Sustainability PhD student Wenjuan Liu has won first place in the American Association for the Advancement of Science 2021 student e-poster competition. Arizona State University was the host of this year’s conference, the world’s largest scientific meeting.
Liu’s advisors in the School of Sustainability are Hallie Eakin and Datu Agusdinata. Liu’s poster, Li Mining-Community-Aquifer Interactions in Salar De Atacama: An Agent-Based Model, was presented live on February 10.

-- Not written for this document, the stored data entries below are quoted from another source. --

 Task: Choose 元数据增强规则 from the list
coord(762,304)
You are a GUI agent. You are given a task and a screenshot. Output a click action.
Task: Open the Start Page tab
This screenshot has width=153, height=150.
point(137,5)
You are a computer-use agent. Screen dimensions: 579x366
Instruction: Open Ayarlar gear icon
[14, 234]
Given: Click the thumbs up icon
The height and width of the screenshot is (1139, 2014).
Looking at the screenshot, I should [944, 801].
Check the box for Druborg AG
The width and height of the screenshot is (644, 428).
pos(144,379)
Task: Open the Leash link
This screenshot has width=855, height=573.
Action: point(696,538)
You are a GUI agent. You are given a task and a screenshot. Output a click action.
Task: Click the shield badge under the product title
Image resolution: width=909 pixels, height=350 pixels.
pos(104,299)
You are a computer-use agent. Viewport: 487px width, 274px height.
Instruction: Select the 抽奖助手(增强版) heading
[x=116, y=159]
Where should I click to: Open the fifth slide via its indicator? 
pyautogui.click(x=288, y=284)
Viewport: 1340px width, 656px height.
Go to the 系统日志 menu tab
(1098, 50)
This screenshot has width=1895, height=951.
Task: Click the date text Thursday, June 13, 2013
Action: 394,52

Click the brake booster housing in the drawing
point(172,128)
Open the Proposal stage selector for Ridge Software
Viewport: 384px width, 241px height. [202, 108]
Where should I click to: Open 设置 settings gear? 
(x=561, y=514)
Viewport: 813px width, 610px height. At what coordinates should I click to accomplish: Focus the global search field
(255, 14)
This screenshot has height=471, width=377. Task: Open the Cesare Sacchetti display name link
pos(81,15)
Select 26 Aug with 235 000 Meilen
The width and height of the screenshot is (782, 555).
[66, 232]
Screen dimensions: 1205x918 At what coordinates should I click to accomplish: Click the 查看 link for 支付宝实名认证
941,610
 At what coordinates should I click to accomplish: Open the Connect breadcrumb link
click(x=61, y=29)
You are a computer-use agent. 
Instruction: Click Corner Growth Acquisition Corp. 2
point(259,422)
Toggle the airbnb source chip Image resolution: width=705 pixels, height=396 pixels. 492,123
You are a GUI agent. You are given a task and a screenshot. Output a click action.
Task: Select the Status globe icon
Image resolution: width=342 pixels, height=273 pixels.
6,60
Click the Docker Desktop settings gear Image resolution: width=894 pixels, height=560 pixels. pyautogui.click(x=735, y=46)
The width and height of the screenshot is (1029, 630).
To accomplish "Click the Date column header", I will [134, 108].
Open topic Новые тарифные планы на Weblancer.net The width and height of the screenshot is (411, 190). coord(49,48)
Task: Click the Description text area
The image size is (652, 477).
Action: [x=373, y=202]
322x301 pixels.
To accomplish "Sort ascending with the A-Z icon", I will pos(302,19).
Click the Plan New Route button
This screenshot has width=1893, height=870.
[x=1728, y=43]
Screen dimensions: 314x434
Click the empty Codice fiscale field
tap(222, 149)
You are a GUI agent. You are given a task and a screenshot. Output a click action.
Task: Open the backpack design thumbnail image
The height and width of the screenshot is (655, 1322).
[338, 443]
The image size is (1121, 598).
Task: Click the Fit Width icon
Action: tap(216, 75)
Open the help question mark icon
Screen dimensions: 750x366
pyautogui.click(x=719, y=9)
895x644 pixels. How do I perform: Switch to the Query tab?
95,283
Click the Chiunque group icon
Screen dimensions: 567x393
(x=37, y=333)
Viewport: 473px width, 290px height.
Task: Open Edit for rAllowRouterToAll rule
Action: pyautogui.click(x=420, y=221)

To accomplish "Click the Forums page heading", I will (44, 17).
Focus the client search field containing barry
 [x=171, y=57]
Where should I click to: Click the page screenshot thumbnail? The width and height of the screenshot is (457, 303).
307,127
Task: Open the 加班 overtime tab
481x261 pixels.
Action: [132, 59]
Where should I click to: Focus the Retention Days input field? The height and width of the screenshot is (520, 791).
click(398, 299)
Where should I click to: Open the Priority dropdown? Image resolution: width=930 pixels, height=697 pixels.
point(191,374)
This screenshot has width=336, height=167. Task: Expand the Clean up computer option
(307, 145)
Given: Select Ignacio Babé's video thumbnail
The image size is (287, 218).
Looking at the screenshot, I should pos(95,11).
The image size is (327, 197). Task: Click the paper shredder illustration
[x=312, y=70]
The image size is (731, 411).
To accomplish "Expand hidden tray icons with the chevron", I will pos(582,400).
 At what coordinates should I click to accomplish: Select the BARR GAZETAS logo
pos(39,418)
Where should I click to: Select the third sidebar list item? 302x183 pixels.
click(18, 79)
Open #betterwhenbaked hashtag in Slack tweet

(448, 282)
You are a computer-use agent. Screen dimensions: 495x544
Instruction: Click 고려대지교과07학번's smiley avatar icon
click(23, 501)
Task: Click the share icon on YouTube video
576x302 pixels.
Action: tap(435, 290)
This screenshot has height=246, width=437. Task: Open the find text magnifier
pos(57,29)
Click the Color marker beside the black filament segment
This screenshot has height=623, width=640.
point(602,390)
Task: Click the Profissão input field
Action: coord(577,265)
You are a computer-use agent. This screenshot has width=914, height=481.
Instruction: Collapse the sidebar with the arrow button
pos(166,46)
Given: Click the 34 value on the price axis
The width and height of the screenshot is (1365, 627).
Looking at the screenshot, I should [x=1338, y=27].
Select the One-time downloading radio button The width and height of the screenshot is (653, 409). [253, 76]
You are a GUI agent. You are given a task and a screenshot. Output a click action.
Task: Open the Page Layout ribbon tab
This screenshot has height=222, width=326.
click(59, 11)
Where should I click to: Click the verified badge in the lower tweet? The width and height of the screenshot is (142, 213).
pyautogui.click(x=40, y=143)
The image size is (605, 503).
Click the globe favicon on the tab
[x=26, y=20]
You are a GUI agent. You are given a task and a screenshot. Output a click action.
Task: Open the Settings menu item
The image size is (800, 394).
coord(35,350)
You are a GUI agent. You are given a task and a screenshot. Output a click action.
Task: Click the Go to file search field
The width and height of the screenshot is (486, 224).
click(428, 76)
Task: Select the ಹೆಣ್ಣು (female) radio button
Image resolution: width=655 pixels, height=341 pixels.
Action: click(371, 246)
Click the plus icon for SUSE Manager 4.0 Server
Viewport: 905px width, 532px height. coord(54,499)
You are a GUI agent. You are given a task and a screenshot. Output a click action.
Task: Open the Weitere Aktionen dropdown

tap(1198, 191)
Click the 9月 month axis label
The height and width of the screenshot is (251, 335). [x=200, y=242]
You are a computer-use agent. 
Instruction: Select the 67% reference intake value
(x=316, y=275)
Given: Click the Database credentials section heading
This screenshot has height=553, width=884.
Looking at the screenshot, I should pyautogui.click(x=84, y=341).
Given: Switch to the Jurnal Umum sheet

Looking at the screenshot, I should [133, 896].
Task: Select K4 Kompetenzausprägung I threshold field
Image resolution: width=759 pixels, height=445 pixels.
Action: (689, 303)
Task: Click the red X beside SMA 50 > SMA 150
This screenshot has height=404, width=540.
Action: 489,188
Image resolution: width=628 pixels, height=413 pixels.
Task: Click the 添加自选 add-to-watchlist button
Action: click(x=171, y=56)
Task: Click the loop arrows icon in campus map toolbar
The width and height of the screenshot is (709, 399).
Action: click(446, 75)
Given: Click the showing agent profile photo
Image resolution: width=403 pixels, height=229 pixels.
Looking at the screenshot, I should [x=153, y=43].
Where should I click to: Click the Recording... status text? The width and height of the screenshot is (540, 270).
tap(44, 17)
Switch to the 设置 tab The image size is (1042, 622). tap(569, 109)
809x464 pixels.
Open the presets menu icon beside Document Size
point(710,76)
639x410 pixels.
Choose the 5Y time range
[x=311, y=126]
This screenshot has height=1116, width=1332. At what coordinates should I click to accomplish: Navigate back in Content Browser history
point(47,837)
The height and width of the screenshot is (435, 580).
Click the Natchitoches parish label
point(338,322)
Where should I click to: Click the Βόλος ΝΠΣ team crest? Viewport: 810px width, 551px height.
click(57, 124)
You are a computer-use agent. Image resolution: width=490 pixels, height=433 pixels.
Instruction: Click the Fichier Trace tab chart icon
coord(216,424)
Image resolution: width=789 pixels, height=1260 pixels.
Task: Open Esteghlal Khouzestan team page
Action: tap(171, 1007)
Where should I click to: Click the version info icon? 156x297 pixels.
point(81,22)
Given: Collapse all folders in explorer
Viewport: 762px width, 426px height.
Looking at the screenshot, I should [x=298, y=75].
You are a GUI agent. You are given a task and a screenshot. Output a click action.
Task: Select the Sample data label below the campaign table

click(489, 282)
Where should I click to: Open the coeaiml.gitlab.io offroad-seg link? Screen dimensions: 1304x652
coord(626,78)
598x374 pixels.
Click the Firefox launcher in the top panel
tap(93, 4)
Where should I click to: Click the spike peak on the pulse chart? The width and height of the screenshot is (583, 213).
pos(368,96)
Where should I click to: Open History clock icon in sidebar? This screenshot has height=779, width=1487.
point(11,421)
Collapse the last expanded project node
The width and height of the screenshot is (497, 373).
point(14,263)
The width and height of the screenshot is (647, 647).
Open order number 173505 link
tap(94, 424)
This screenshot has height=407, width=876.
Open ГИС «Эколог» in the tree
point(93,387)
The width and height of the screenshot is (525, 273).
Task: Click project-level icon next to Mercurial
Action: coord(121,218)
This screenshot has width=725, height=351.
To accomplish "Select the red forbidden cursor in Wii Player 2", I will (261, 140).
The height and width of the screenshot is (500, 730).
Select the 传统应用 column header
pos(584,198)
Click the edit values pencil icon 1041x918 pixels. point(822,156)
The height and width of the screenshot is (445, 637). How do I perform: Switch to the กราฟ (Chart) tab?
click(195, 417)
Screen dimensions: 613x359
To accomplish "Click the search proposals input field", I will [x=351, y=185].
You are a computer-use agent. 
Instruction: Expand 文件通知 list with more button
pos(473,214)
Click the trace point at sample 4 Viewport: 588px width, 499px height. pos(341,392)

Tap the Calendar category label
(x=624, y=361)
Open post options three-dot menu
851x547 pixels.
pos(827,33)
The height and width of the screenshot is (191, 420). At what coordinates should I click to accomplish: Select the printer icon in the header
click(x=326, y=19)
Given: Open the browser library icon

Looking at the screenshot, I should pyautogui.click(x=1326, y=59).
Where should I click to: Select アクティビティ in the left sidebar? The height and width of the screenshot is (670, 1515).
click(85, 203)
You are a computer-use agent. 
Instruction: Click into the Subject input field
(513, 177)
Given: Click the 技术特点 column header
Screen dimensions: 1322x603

Liu describes the significance of her research: “This research developed an agent-based model to examine how mining’s brine pumping behaviors affect groundwater movements and how changes in water resources affect social-stress dynamics under different mining projections. Our simulations highlight the importance of understanding and managing the downside risks of lithium extraction, point out potential pathways to help build community resilience, and identify governance challenges in regulating lithium mining stemming from resource uncertainties. This study also contributes to informing lithium-mining stakeholders about the challenges and opportunities to provide better management of the world’s largest lithium production sites for a sustainable future.”
The abstract follows.
The overall sustainability of low-carbon transportation and energy technologies are closely linked to the local impacts of critical mineral extractions. Lithium (Li), as a key material in lithium-ion batteries, has been intensively extracted to fulfill the global demand for battery-enabled technologies, while its associated impacts also have been attracting academic interests. Several studies have investigated the past and current situations of mining impacts. However, few address the question of what would happen in the future regarding the ecological resources and the well-being of local communities impacted by mining activities. This study develops an agent-based model, applied in the Li-mining industry in Salar de Atacama of Chile, to understand how brine pumping behaviors of the Li-mining industry affect the groundwater movements and stress dynamics of local livelihoods, especially under different future mining plans. Our model reflects the same pattern and trend in groundwater as in empirical studies and matches the actual time of mobilization events in the social system. The analysis of future scenarios shows the communities in the eastern edge of Salar generally experience more stress when mining keeps expanding, while northern communities are more vulnerable and delayed in recovery once mining largely reduces. We also investigate how uncertainties in the groundwater system affect the stress dynamics of social actors and found these uncertainties delay feedbacks to the social system, leading to mismatched evolution of dynamics in both systems. This study also discusses the governance challenges embodied in the uncertainties of groundwater and suggests possible ways to help build resilience of local livelihoods, and points out possibilities to incorporate such ways into model improvement in future work.